# XPS for Beginners

- XPS Course Fundamentals
- Data Analysis
- Applications of XPS
- Related Techniques

Doublets are commonly observed in XPS analysis

In fact only S-orbitals produce single peaks!

The origin of these peaks is doublets is what’s called ‘Spin-orbit coupling’

SOC describes the interaction between an unpaired electron (of spin ‘S’) and the angular momentum of it’s parent orbital (L)

These may combine to give us our total angular momentum (J) (J = | L + S |)
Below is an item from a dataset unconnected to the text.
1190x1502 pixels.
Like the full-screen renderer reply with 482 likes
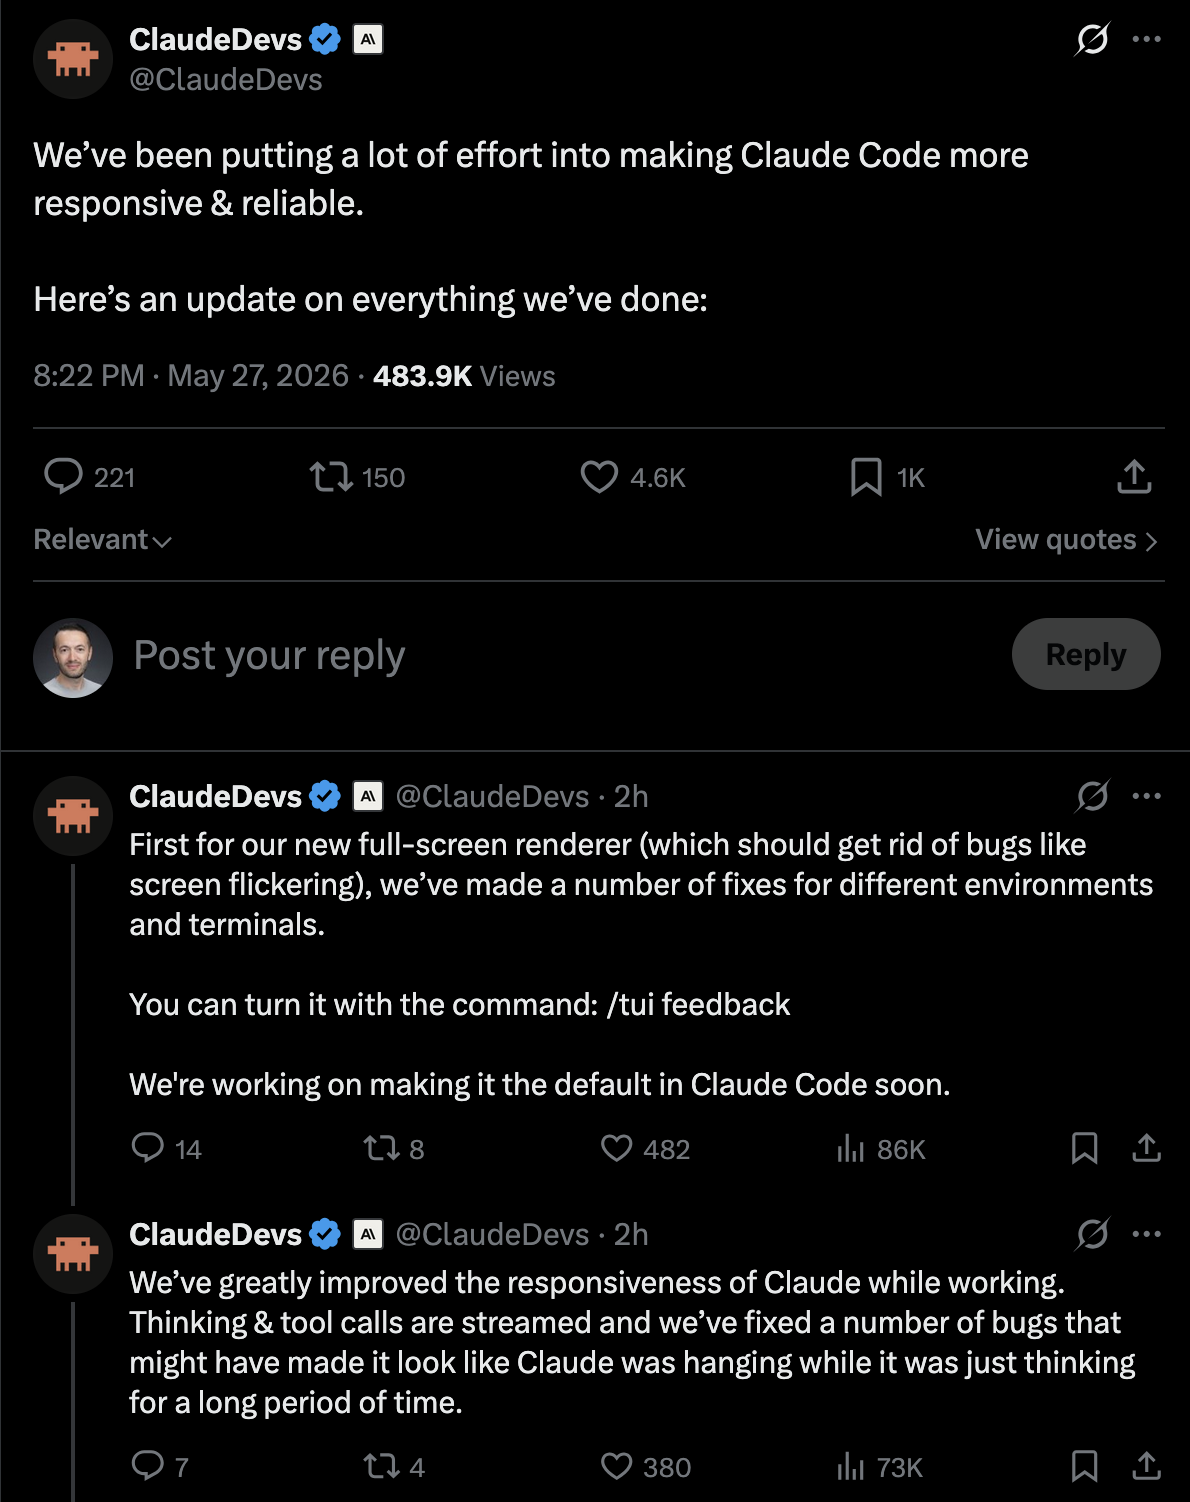click(645, 1149)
Electrons may therefore come from the same orbital, but have different total angular momentum (i.e. from spin up & spin down electrons)

Differing total angular momentums will result in slightly different peak energies

This is what gives us our doublet peaks

S-orbital effectively have NO orbital angular momentum (quantum number L = 0)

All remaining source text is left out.